Dataset entries
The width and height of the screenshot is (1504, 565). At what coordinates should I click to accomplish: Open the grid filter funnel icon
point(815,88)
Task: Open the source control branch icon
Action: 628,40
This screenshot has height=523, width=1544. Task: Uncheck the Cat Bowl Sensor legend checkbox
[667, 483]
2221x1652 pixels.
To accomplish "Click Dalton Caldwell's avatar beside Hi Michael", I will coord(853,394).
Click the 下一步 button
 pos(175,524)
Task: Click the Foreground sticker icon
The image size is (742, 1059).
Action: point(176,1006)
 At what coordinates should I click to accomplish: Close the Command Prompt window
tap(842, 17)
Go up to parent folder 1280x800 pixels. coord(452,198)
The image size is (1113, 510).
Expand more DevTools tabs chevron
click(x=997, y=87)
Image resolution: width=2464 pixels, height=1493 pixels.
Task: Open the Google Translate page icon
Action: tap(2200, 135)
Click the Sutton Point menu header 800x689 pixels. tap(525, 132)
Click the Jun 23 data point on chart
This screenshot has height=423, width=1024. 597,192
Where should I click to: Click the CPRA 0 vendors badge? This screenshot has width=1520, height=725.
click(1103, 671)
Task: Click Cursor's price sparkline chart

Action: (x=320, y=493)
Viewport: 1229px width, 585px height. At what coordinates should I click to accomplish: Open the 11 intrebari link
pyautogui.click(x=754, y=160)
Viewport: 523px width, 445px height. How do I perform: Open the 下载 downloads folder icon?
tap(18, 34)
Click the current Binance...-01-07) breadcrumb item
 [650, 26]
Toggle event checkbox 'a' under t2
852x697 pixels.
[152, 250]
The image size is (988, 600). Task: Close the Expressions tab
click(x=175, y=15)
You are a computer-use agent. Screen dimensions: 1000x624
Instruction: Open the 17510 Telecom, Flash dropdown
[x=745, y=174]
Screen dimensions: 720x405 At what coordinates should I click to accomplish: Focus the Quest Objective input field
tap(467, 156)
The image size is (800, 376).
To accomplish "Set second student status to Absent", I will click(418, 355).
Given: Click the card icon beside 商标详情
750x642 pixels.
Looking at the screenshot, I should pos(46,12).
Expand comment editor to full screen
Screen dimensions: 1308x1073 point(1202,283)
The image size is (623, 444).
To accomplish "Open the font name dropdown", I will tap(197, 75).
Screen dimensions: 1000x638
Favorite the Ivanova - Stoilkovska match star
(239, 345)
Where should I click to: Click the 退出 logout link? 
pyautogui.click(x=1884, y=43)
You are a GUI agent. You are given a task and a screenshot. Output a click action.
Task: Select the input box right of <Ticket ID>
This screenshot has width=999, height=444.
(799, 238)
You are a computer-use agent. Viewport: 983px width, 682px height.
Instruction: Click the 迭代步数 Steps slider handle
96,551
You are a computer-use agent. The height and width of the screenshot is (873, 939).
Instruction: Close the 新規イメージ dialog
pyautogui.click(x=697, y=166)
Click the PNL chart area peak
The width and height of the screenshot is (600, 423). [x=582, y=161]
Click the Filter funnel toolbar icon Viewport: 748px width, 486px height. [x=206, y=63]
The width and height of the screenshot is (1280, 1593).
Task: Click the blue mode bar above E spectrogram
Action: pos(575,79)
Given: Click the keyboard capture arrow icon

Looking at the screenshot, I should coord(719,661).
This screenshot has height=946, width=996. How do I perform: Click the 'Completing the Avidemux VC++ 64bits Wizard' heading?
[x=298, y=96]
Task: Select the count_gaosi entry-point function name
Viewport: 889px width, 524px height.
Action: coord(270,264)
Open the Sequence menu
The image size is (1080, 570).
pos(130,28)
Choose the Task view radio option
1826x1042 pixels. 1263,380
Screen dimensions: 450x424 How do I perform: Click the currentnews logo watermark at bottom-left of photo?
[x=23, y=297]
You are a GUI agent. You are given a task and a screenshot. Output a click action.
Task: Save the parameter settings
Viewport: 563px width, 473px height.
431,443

__Task statement__
Show all lines from the data above in which the word "name" appears.

__Exercise answer__
To accomplish "Open the font name dropdown", I will tap(197, 75).
Task: Select the count_gaosi entry-point function name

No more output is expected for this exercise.